#### WORK REQUEST:
Lift out each line of the data that holds "agent".

#### EXERCISE INPUT:
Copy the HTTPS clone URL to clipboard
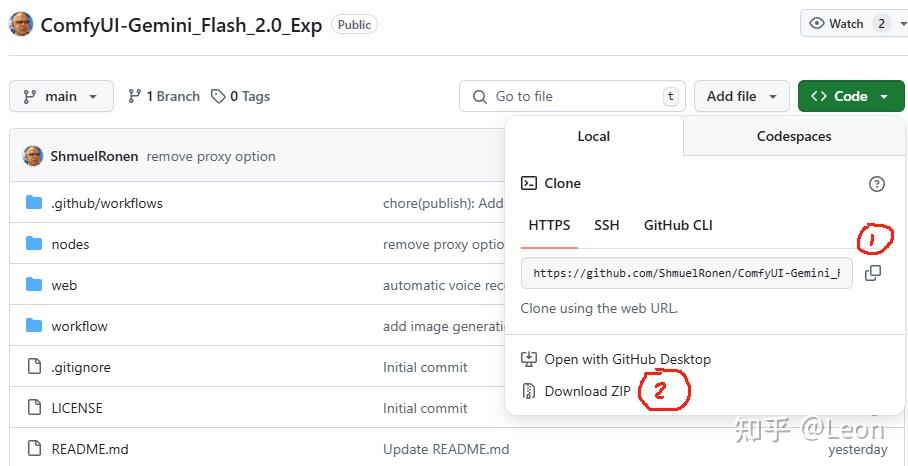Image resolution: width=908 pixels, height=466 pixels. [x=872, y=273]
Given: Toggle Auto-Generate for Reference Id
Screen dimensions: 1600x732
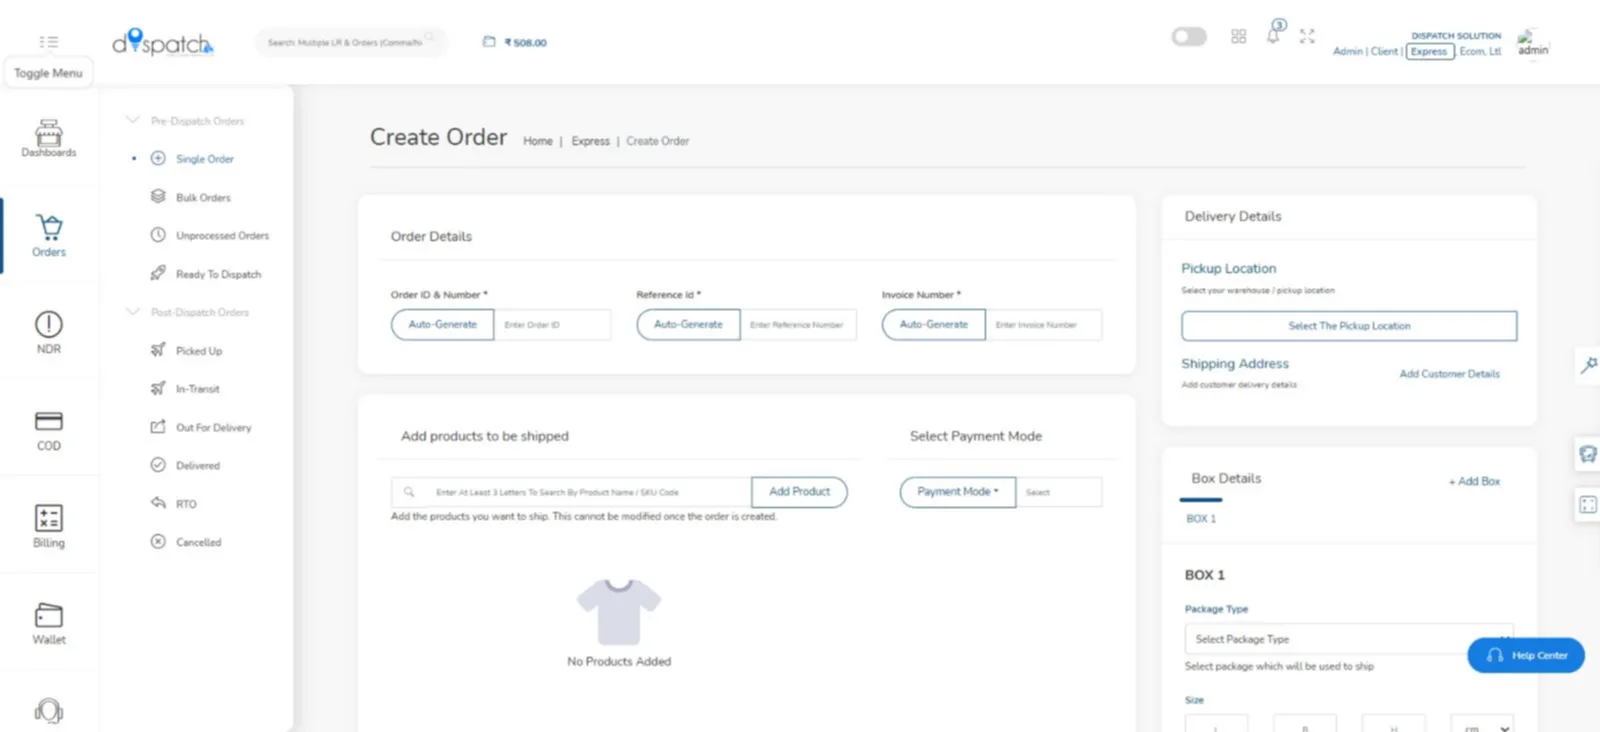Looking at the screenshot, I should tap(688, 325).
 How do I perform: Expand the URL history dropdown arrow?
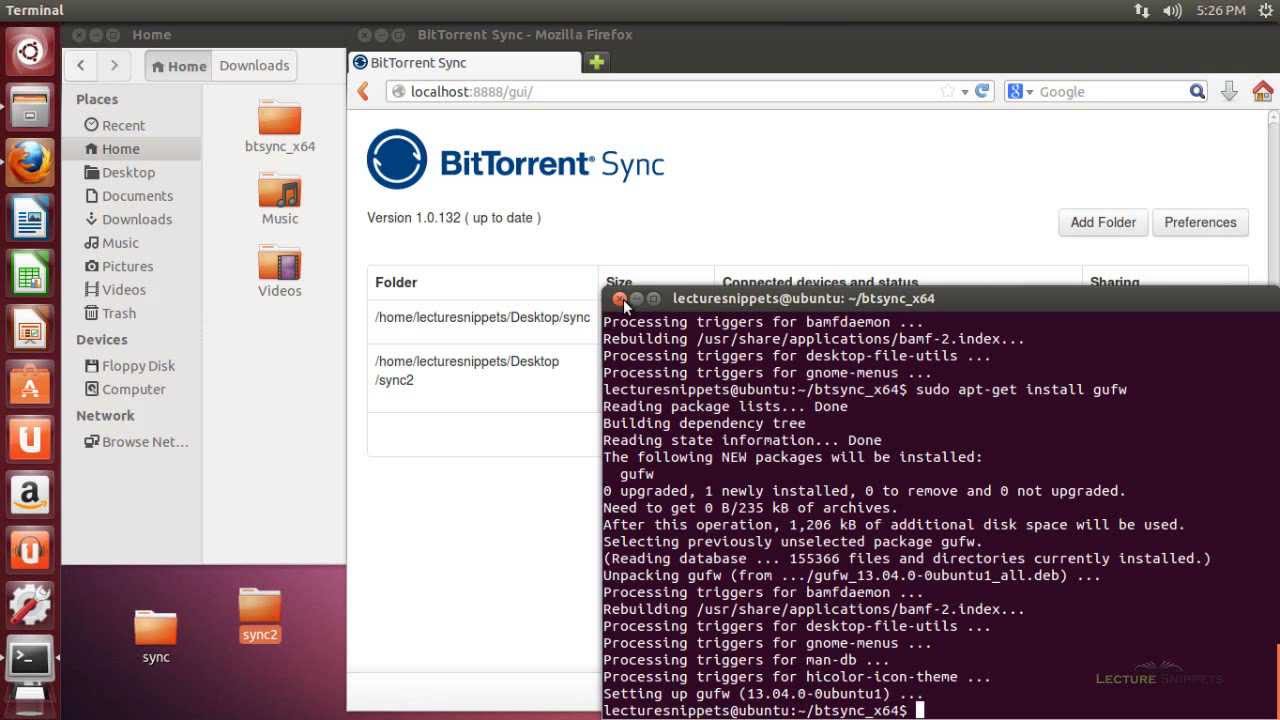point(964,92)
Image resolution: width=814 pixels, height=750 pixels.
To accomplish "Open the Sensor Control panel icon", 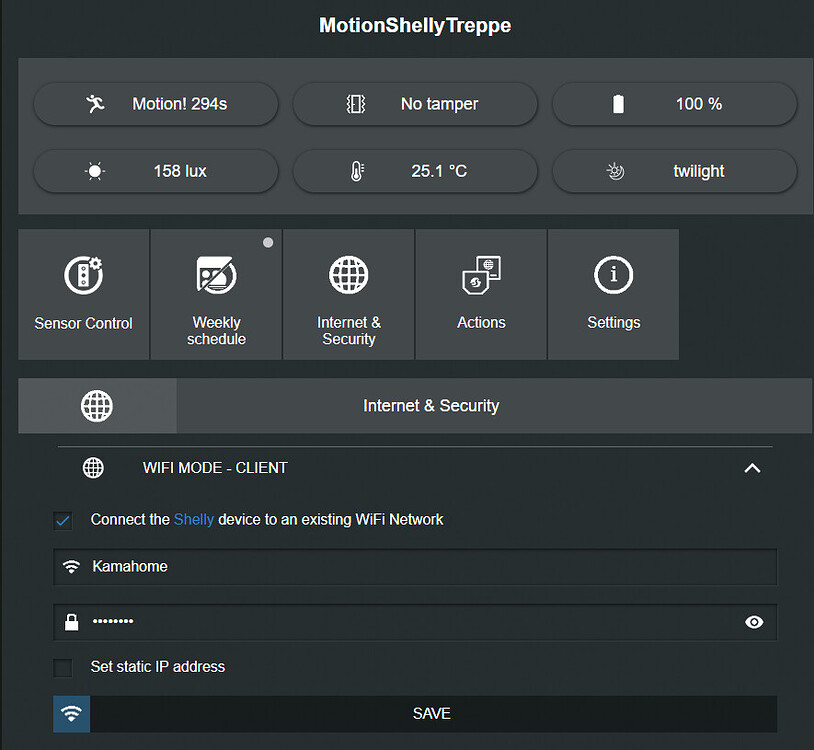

...

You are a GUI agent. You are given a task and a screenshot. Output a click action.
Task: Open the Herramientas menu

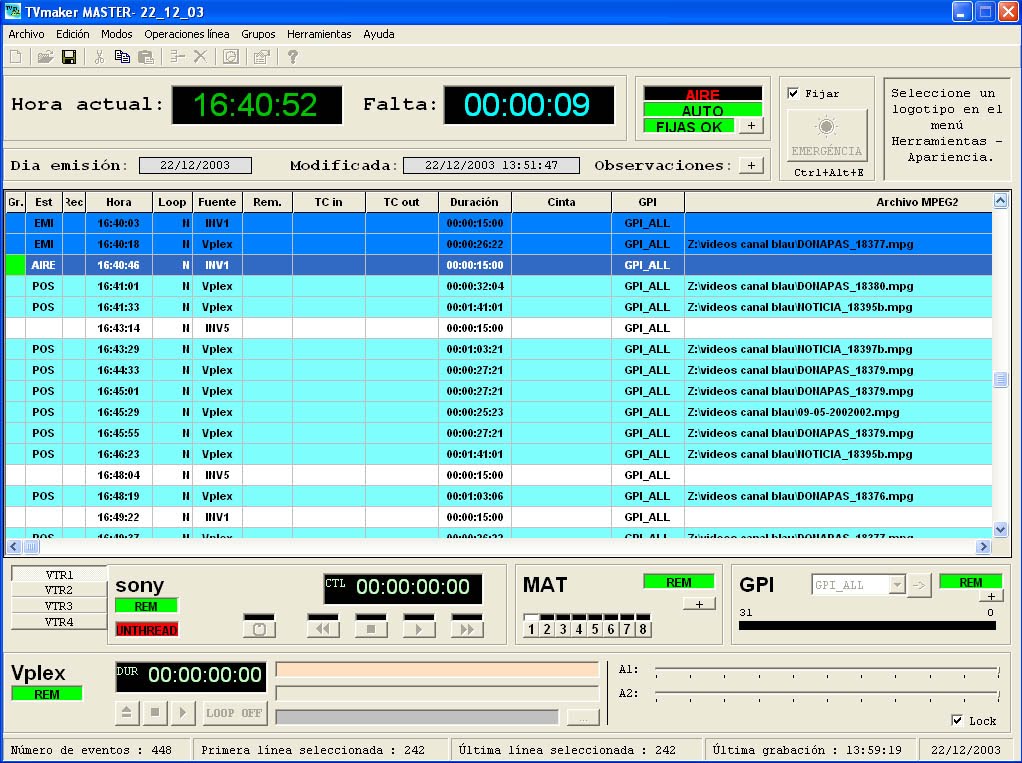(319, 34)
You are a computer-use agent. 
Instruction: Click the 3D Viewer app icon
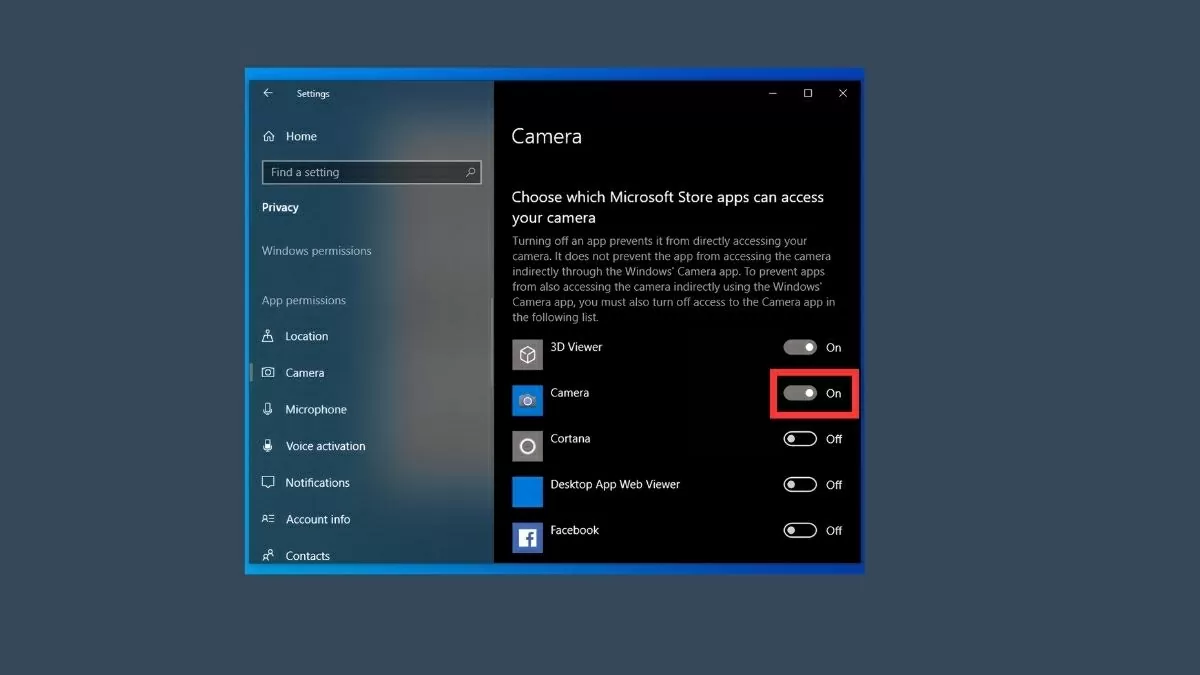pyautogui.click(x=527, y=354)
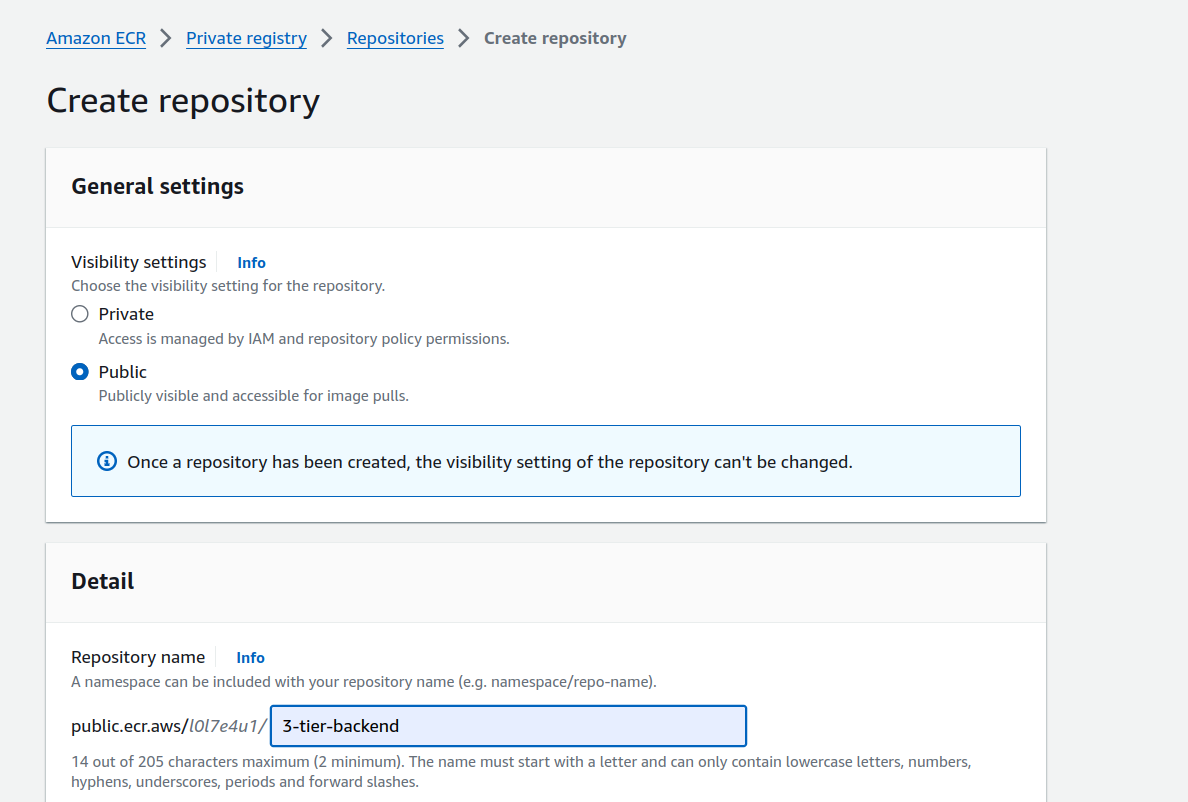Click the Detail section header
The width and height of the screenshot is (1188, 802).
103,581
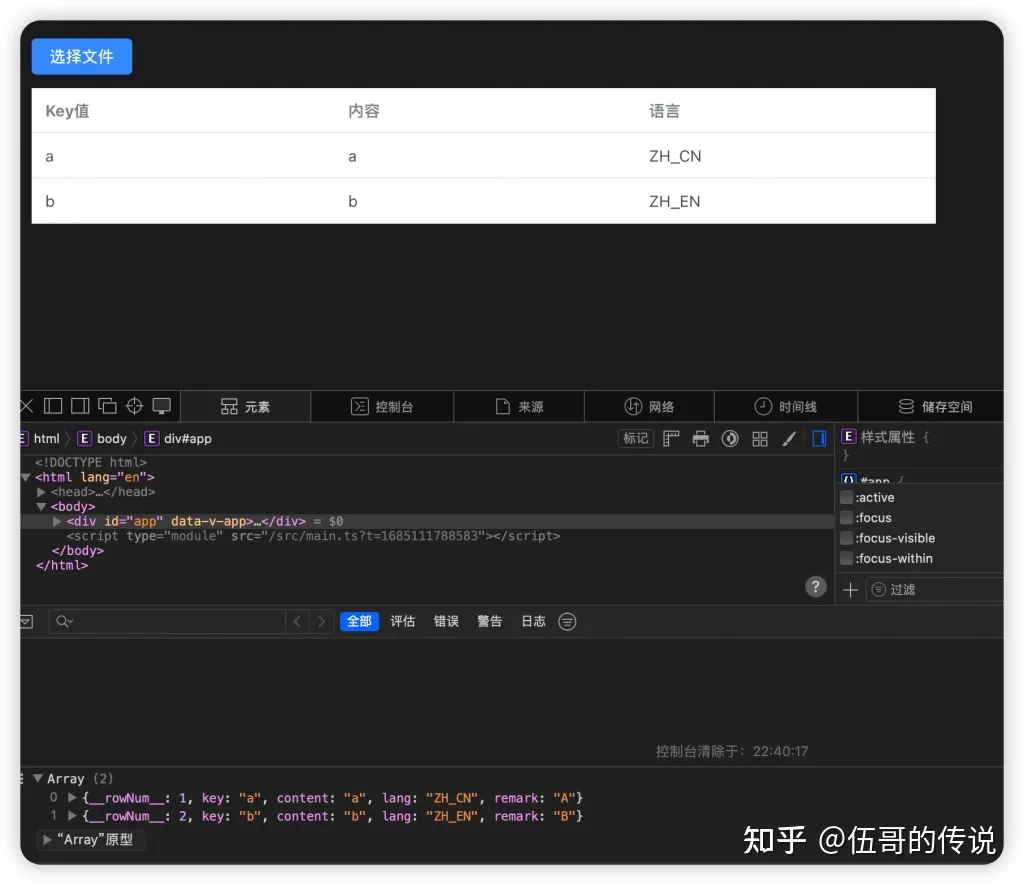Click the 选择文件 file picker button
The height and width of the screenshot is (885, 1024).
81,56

--

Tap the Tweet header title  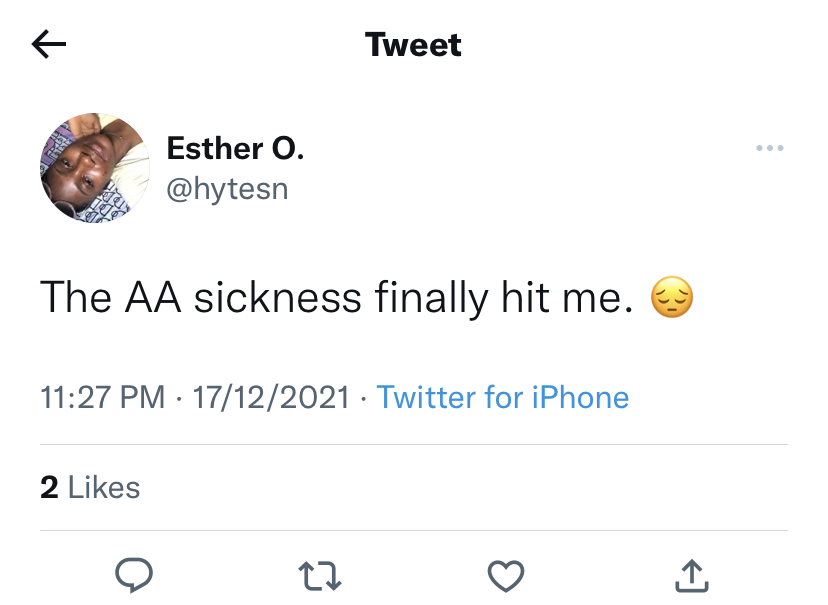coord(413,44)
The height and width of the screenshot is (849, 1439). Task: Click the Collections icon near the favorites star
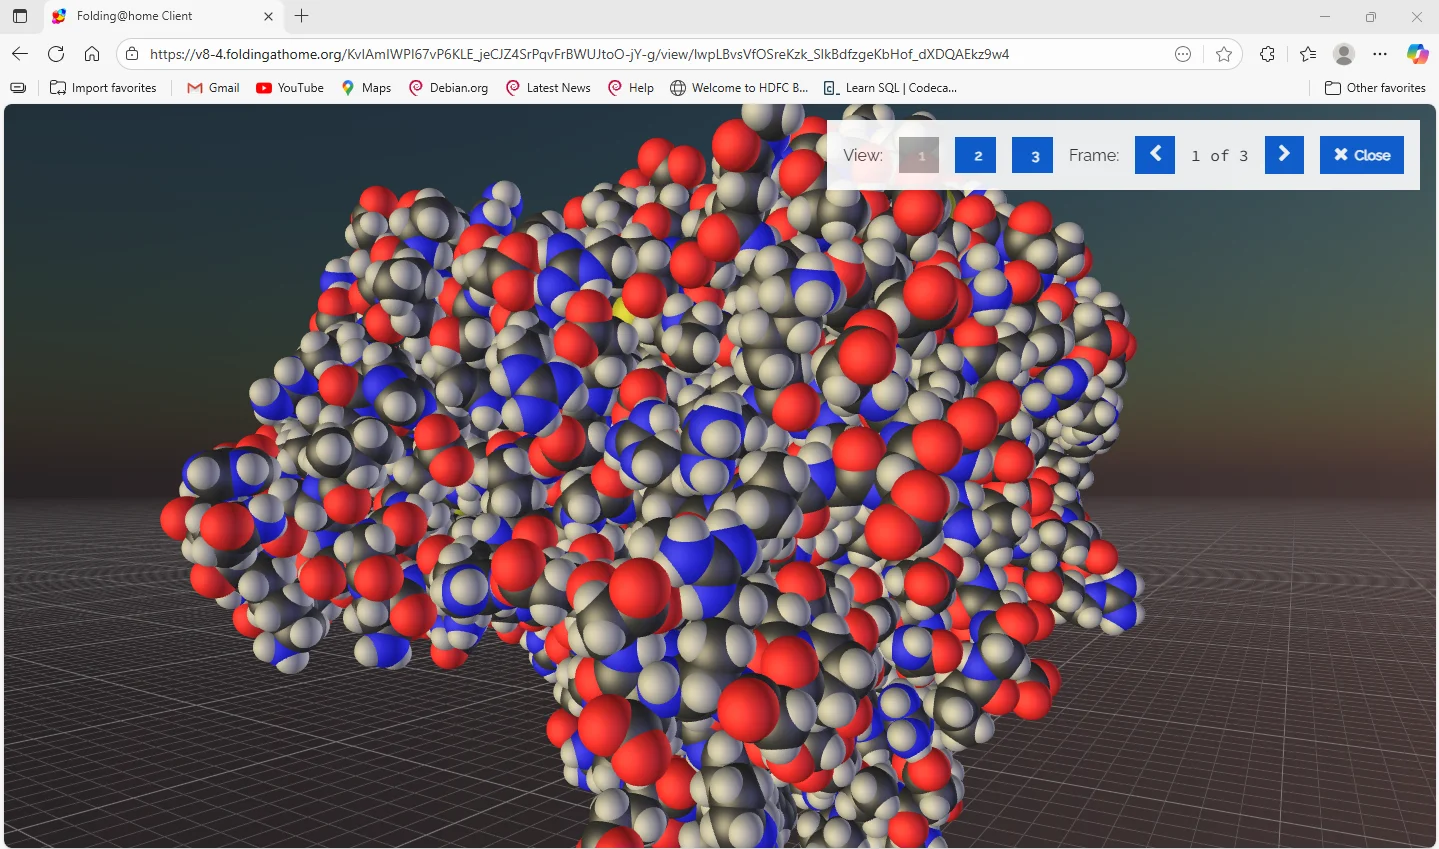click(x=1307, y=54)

#### TASK OUTPUT:
You are a GUI agent. You are given a task and a screenshot. Output a click action.
You are a computer-use agent. 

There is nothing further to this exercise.